Auctions are increasingly popular in the capital cities and even in regional areas, too. For instance, according to REIV, regional Victoria hosted 2,771 auctions in 2014, compared to 1,419 the previous year.
If you’re going to be a successful auctioneer, it's important to nail the basics. I’ve been training novice auctioneers for more than five years and I like to think of auctioneering as a creative talent. So here are my top tips for becoming a great auctioneer.
It’s important to have a plan for how the auction will unfold. Agents are often taught that buyers will throw numbers at you, but this isn’t always the case. You need to set up the auction so the home sells.
Plan how you want the auction to run and take time to be briefed by the lead agent to discuss how many buyers you should have, price expectations and recent sales in the area. Make your strategy based on this information and do a run-through with the team. You want the best possible outcome for the vendor, so you owe it to them to be properly prepared.
If you don't get the price you want in the first bid, you need to understand the tools you've got at your disposal to get there.

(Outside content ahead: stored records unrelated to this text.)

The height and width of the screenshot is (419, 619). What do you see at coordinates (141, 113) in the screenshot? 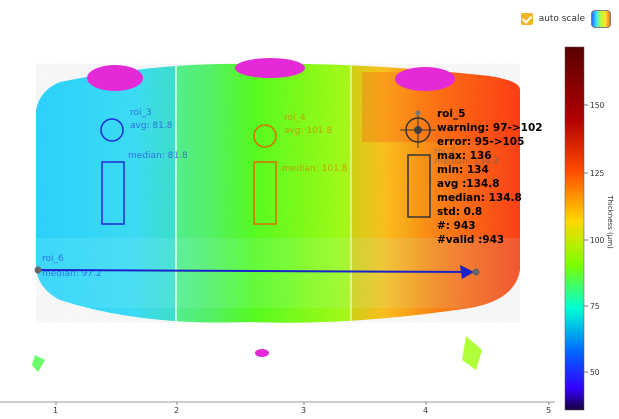
I see `roi-left-name: roi_3` at bounding box center [141, 113].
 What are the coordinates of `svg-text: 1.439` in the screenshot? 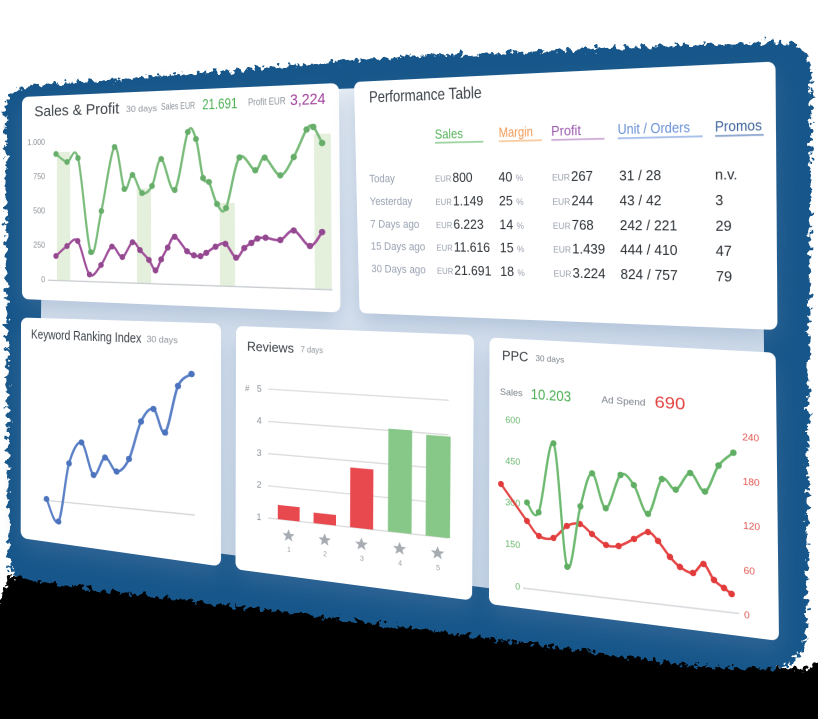 It's located at (588, 250).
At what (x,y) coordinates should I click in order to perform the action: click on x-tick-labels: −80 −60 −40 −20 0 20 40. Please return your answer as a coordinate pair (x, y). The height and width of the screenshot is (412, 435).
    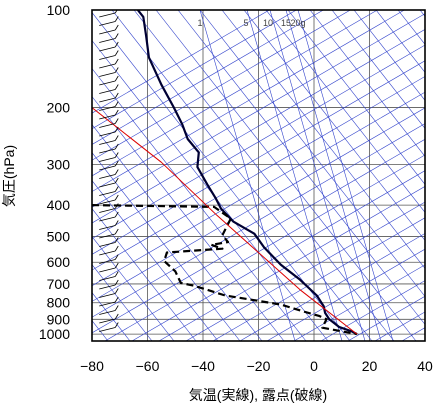
    Looking at the image, I should click on (256, 366).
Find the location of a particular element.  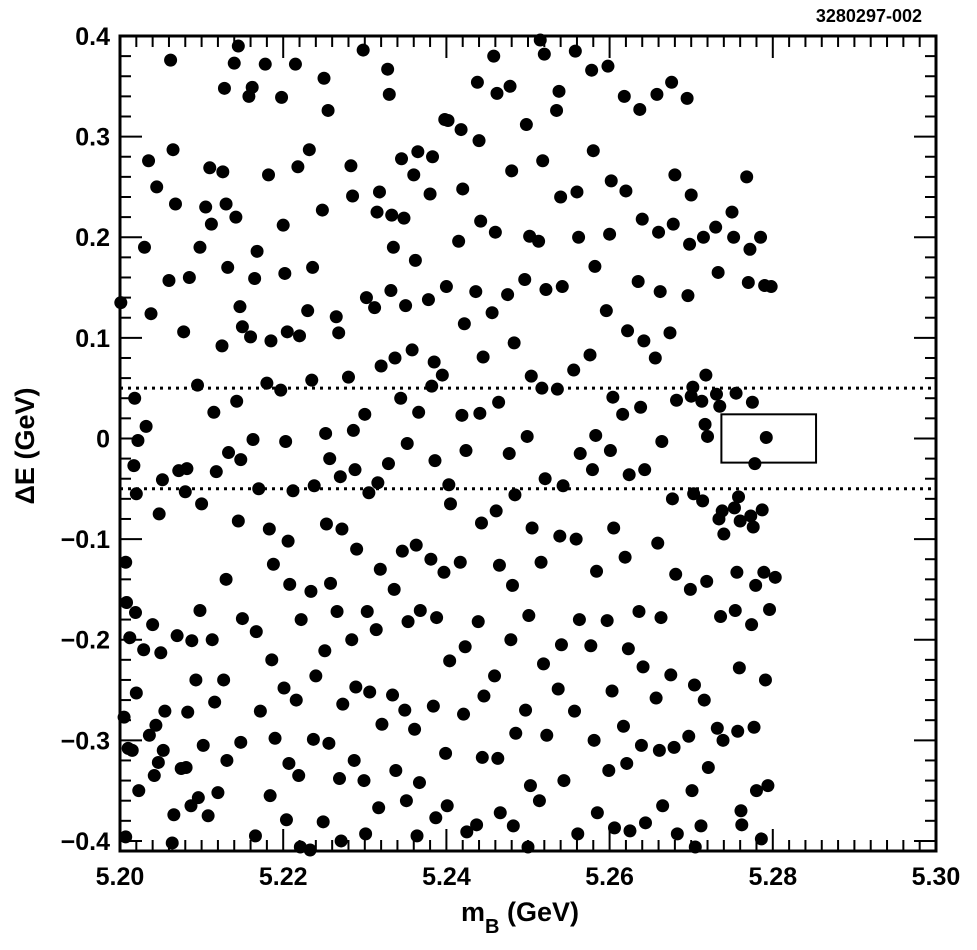

x-axis-title-subscript: B is located at coordinates (492, 927).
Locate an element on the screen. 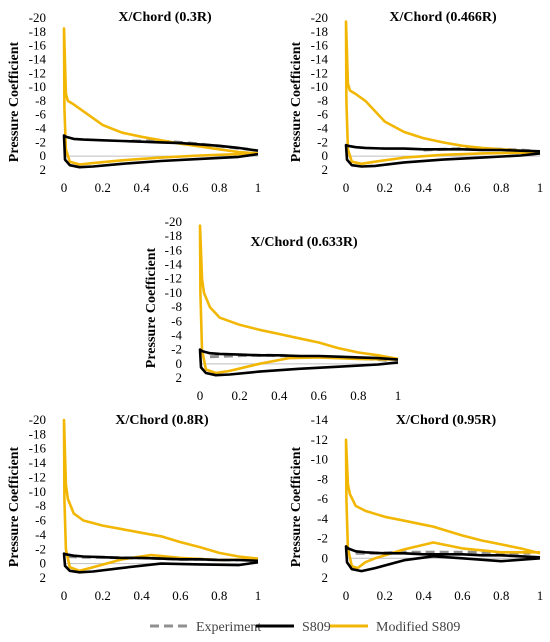 Image resolution: width=550 pixels, height=642 pixels. legend-label: Experiment is located at coordinates (228, 628).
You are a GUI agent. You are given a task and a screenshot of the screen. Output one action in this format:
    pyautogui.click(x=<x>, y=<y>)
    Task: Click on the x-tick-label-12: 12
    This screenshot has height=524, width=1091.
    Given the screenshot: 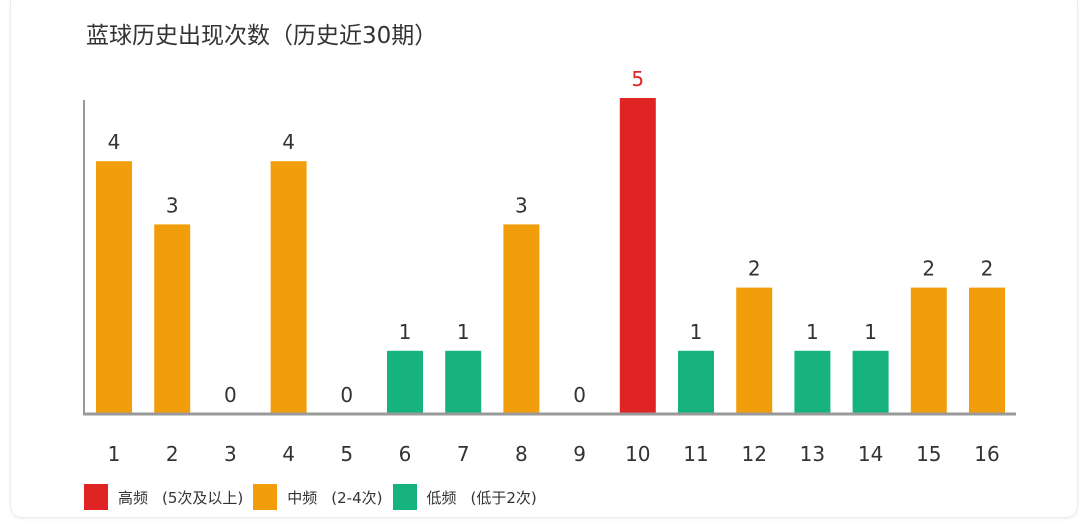 What is the action you would take?
    pyautogui.click(x=754, y=454)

It’s a bit like an orchestra – the conductor needs musicians for the show to go on, but if only two show up on the day you need to know how to play things out regardless. Consider the worst-case scenario and know how you’ll handle any curve balls that could be thrown your way.
2. Pace and rhythm
The impression the auctioneer needs to create from the very beginning is that they’re in control and they’re there to help the buyers. If an auctioneer starts off speaking too quickly, looking nervous and stumbling over their words, buyers won’t feel confident about putting their hands up.
If you’re prone to letting nerves or excitement get the better of you, I recommend rehearsing the first two minutes of your auction. Knowing your ‘speech’ inside-out will help you set the pace. Remember to breathe regularly, too – it will help you avoid running out of breath.
There are always moments of nerves, but learning how to control your pace and rhythm will help you perform at your best for the audience.
3. Remembering your numbers
When it comes to taking bids, some people are good at numbers and some struggle. If you’re one of the latter, then you simply need to work harder. You need to be able to add on your feet under pressure – failing to do so will again take away the sense of control.
You don’t have to be a mathematician; it just comes down to practice. One trick I have used to help training auctioneers is to get a deck of cards and throw them out in front of them. They have to add as they go and repeat the number aloud three times. When it comes to numbers, any drill that has you thinking on your feet will help you improve.
We've seen people come through Hockingstuart’s novice auctioneer training program who find it quite confronting during the first three weeks and want to give up. But once they get more comfortable thinking on their feet, everything seems to click. At the end of the day, it all comes down to preparation, voice penetration and numbers. Nail these and you’ll be on your way to becoming a great auctioneer.